By Shan Juan | China Daily | Updated: 2017-03-24 06:19

Surrogacy standoff sees more couples heading abroad

A rising number of Chinese are looking overseas to realize their dream of having a second child. Shan Juan reports.

Since China implemented the universal second-child policy at the beginning of last year, more than half of the 90 million newly eligible couples include women age 35 or older, according to the National Health and Family Planning Commission.

Geng Linlin, deputy director of the clinical center at the commission's scientific research institute, said many of these women are past prime fertility so they find it difficult to have a second baby.

Fertility declines as women age, according to Geng, who added that nearly 90 percent of women age 45 and older are unable to conceive or carry a pregnancy to full term. Moreover, women age 35 and older stand a greater risk of miscarriage.

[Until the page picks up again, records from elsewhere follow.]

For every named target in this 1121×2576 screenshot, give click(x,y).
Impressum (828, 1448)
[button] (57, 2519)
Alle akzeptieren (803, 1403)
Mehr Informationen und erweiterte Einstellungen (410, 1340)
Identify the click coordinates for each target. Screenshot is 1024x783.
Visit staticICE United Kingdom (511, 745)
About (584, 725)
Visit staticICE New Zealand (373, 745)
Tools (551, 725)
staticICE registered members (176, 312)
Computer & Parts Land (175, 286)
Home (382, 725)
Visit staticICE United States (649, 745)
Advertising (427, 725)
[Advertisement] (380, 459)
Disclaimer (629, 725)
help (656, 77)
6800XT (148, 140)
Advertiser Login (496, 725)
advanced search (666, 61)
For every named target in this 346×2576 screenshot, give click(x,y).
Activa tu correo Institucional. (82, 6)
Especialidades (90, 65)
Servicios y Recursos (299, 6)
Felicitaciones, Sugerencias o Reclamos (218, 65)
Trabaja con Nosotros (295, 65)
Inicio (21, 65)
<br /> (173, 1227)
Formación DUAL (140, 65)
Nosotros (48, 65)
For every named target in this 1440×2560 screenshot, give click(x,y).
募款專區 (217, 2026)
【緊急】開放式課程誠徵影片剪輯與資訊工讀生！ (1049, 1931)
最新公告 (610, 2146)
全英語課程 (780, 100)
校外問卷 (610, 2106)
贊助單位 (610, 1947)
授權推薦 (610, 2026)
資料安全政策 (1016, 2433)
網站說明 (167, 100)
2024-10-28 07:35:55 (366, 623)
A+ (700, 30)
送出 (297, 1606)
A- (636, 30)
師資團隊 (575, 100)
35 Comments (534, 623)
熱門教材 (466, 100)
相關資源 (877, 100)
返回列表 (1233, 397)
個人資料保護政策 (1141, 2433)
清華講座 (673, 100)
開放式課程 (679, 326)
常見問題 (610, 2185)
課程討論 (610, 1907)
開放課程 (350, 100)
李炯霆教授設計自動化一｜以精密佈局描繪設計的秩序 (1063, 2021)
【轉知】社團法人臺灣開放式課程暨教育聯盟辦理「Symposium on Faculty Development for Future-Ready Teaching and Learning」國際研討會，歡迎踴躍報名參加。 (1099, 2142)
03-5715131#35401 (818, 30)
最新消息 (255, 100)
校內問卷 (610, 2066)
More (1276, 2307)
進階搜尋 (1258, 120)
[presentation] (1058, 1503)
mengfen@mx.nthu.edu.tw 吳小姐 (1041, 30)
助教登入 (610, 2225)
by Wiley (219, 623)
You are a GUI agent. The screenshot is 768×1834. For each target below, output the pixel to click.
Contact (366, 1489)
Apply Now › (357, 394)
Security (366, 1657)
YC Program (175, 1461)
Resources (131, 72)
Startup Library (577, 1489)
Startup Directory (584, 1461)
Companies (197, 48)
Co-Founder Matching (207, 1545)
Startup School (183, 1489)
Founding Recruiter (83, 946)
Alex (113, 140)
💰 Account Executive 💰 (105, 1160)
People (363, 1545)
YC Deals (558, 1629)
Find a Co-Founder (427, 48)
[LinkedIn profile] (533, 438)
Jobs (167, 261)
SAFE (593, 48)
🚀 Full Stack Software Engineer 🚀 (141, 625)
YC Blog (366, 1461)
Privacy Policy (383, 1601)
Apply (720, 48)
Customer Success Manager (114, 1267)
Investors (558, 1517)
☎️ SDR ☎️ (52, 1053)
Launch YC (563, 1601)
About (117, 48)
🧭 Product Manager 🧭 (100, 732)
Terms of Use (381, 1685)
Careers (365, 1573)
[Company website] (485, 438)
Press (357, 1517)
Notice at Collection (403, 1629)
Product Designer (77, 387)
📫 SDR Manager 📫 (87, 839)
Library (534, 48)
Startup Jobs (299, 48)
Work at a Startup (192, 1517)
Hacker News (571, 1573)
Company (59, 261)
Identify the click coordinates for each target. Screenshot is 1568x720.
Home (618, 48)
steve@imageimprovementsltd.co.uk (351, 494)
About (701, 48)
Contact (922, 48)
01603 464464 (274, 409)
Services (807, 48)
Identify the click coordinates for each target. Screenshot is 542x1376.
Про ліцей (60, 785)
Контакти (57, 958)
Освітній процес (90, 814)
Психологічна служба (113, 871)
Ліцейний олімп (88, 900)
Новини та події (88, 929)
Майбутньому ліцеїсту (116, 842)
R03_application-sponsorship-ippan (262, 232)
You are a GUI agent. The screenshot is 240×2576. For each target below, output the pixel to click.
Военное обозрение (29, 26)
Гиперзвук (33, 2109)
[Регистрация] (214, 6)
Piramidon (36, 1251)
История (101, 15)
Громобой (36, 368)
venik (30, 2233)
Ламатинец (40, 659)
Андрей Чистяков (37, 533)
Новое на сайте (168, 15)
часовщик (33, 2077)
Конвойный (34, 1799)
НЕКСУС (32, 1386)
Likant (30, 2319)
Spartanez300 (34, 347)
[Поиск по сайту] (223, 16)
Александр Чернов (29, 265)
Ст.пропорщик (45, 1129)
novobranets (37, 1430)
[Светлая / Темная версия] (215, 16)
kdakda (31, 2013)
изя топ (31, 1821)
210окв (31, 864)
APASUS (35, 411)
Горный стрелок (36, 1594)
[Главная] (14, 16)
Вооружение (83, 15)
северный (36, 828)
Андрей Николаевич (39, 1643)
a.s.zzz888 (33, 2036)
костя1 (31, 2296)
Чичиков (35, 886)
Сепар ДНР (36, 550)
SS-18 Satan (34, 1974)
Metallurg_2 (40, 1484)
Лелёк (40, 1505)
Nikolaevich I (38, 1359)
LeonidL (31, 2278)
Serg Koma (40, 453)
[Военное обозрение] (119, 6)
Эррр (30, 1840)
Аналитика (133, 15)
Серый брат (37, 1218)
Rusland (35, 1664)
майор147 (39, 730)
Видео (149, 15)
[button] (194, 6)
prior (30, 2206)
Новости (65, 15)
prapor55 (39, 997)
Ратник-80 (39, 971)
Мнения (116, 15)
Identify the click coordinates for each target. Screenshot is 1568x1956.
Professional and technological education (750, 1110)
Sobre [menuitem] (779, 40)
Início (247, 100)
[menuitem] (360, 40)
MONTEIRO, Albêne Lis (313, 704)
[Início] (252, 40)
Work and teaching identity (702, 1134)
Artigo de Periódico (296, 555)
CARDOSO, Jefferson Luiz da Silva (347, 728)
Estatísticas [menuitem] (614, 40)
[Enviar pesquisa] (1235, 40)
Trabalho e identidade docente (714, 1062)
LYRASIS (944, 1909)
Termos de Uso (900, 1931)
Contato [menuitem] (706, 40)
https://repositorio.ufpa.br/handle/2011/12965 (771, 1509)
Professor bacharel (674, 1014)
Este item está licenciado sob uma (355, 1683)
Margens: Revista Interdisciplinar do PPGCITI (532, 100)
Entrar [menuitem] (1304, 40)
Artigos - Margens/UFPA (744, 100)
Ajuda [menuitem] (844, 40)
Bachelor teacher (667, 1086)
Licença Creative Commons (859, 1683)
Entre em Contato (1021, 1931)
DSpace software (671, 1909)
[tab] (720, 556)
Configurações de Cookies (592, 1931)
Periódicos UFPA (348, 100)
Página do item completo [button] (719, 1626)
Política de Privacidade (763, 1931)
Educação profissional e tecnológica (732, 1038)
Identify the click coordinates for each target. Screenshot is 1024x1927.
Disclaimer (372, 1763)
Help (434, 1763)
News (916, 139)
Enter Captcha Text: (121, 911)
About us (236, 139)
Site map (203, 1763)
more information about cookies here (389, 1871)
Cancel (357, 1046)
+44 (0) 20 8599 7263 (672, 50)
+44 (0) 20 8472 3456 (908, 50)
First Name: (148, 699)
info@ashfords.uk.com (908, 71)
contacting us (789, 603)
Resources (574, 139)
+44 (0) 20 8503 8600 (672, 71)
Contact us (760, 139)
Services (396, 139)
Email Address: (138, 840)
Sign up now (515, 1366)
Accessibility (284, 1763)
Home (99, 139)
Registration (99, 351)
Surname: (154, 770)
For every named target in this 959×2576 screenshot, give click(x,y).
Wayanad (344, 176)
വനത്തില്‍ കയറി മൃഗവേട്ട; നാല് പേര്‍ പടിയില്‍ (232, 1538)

Other factors, such as environmental pollution, the widespread use of chemicals and exposure to electromagnetic radiation, can also affect people's ability to reproduce.

The World Health Organization estimates that 15 to 20 percent of the global population is infertile, which translates to about 15 million couples in China.

"Declining human fertility has become a social problem," said Wang Lina, a veteran fertility specialist at the Peking University Third Hospital in Beijing.

She pointed to altruistic surrogacy-where the surrogate mother receives no financial reward-as a new option, particularly for women who are unable to become pregnant because of physical limitations but still long to have a second child.

At present, the only regulation governing surrogacy was issued by the commission, the nation's top health authority, in 2001. It prohibits medical facilities and professionals from performing any form of surrogacy.

Since then, the government has repeatedly launched raids on underground clinics across the country, but the "womb business" has never ceased completely.

However, largely as a result of the government ban, a rising number of well-to-do Chinese have begun to seek surrogacy services in countries where the procedure is legal and is performed under the correct conditions.